We also have some evidence that other dimensions of conscious awareness may exist. Ghosts, poltergeists, UFO's... things we can't really explain with science at this time, nor can we claim to fully understand or comprehend. For centuries, mankind has referred to a spiritual entity residing inside our body, we call it a "soul" but again, science can't explain it or even attempt to. How can we determine what happens to this entity at death of the physical body? Well, first we have to find rational belief that a soul actually exists. Can this be done with science? Perhaps.
From an archeological aspect, the oldest civilization of humans we have ever found, Mungo Man, discovered in Australia in 1974, shows evidence of ritual burial using ceremonial ocher. So we have direct evidence that humans did indeed believe in an 'afterlife' and 'soul' from as far back as we can go.

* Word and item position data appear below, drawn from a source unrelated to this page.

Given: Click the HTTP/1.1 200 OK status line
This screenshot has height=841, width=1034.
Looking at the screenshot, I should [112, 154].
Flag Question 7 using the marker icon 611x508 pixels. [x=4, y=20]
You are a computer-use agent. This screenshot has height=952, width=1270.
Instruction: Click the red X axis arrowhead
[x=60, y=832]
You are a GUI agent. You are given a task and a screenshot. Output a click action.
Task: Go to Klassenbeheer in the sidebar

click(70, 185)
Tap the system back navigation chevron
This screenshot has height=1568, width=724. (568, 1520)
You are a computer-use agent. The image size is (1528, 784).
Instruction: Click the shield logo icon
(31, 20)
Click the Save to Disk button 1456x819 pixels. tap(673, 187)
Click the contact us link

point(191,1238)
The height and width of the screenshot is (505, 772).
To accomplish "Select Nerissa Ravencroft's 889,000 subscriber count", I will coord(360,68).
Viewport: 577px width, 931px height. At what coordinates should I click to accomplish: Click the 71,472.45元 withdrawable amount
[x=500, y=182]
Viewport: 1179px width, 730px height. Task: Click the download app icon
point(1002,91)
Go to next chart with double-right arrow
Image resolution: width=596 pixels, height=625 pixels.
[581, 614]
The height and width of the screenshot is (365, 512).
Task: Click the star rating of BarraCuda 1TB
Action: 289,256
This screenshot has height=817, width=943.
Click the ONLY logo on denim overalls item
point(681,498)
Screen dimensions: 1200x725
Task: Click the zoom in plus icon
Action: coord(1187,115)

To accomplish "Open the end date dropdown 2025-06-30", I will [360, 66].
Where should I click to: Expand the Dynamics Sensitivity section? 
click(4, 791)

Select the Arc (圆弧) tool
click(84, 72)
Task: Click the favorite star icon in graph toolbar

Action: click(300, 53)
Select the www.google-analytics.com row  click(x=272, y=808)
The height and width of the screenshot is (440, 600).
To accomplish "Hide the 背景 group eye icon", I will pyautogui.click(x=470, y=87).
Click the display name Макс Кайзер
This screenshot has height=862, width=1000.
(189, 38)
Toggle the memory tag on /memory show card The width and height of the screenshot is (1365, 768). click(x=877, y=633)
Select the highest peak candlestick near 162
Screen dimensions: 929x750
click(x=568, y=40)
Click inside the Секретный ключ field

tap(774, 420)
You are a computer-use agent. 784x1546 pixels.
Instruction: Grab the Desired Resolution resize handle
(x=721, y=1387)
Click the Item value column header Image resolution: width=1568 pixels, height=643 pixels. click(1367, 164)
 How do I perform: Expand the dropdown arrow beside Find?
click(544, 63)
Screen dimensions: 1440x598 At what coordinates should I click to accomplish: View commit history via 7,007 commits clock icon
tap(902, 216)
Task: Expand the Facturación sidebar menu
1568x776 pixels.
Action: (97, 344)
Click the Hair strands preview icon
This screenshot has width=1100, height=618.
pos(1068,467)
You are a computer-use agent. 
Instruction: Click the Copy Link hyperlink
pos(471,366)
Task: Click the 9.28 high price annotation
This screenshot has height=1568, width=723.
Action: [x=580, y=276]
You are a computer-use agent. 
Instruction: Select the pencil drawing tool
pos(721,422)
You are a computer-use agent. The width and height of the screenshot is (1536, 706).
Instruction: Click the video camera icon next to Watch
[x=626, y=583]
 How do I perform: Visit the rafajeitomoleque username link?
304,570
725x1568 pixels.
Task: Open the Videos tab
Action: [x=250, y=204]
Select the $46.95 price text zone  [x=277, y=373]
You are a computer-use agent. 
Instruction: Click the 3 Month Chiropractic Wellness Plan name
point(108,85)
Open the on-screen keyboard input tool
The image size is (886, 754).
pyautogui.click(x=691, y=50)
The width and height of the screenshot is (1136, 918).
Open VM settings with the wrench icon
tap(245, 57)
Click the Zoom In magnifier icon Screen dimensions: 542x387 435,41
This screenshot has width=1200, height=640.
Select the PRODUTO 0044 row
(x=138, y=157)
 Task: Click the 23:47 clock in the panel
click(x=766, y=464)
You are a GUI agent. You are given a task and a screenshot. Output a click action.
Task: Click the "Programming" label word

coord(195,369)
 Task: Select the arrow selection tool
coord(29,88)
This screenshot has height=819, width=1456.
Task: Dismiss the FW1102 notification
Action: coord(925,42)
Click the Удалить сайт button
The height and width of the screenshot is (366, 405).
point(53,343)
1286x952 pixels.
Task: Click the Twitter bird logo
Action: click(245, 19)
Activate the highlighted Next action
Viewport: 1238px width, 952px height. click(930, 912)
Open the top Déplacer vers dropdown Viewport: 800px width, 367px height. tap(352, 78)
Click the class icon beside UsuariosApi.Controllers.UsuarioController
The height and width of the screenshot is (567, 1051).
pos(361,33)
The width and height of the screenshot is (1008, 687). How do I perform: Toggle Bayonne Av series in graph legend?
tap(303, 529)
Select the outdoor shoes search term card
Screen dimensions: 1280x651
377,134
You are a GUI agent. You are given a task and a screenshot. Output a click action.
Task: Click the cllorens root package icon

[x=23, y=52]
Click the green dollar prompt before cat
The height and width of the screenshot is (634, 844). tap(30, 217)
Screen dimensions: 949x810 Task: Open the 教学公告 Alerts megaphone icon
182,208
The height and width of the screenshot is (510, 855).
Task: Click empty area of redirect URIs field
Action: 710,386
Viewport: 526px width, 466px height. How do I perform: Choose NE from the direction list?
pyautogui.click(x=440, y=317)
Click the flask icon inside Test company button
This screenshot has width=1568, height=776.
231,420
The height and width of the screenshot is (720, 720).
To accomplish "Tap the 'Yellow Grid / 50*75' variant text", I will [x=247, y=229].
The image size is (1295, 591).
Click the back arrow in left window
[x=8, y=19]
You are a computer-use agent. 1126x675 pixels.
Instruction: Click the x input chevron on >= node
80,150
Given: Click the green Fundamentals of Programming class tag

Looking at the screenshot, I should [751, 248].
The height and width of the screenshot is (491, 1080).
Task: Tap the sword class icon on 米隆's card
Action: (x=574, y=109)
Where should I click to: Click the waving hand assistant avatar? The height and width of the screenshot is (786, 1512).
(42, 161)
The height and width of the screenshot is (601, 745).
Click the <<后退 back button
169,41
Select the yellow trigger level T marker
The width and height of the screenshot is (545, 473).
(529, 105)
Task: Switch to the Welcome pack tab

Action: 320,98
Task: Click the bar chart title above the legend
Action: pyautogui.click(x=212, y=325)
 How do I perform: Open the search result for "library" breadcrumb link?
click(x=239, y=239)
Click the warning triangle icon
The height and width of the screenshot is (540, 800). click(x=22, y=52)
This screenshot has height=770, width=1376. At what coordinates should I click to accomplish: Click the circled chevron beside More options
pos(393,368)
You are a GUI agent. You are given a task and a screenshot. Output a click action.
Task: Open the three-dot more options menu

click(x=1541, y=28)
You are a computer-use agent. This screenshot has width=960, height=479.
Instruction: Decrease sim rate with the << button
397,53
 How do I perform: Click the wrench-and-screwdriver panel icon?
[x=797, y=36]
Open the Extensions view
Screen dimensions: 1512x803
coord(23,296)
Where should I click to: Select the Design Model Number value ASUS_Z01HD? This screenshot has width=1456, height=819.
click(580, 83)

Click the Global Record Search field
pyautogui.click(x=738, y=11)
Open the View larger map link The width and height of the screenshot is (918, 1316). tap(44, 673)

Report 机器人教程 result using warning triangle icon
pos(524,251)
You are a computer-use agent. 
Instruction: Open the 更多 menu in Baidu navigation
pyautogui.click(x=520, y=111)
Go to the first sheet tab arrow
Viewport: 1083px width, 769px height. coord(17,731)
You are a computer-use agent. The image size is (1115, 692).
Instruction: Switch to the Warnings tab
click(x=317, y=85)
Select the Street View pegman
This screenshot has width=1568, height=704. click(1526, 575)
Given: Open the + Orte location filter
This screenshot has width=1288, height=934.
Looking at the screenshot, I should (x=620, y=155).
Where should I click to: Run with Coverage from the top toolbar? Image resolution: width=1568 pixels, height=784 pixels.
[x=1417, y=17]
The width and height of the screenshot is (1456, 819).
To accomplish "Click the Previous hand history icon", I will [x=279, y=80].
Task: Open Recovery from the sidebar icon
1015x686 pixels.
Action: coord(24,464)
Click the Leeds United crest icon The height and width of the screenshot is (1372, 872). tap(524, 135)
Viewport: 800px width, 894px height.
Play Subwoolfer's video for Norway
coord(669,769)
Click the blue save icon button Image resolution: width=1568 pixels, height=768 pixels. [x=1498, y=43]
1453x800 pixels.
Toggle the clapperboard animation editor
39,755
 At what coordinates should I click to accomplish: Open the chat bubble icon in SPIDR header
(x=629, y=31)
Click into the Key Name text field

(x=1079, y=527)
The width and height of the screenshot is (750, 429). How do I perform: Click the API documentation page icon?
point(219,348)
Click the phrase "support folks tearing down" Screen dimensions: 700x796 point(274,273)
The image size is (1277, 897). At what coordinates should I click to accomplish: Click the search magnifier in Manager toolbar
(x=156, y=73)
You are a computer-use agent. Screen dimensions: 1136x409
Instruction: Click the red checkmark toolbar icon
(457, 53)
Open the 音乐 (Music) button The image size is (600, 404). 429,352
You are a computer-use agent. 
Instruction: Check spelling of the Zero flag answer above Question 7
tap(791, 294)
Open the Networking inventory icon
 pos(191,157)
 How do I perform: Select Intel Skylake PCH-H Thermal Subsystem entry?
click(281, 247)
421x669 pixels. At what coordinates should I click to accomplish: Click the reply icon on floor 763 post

To date, 95% of the humans on Earth, believe in some kind of 'afterlife' or 'soul' and this is important from a science standpoint, because we have observed that animals always retain behavioral characteristics for a reason. There are virtually no instances of a species retaining a behavior without fundamental purpose and reason. In spite of a complete lack of physical evidence to support the belief, it has been persistent in humans for all of recorded human history. If the soul isn't real, there certainly seems to be a fundamental need in man to believe it is real.
What is really intriguing is the fact that you, an admitted Atheist, have posted yet another thread, to 'argue' against the possibility. Now, most of us don't actually believe there is a bunny rabbit who hides colored eggs on Easter Sunday, but very few of us have devoted as much of our free time on a message board, attempting to refute what we claim to not believe in. Generally speaking, if we honestly disbelieve something, we don't bother wasting any time refuting it. If others believe it, that's their problem, not ours, we know better. But for some reason, anti-God people spend an enormous amount of time and energy attempting to refute what they claim not to believe in. Again, the science of Psychology tells us there is a fundamental reason for this behavior. In your mind, you realize your disbelief in an afterlife is not a natural human inclination. Whenever we experience something unnatural, we seek to involve others in that same experience as a way to validate what we want to believe. If you saw a UFO, your first inclination would be to find someone else to witness it too, because you need the validation for what is an absurd abnormality. Denying God, souls and afterlife, is not a natural human condition, and you realize that. This is why you seek to gain 'support' of your viewpoint with others. Here on the JPP forum, you know there are others who disbelieve as you do, so these threads are a plea to them, to help you validate the absurdity of what you believe.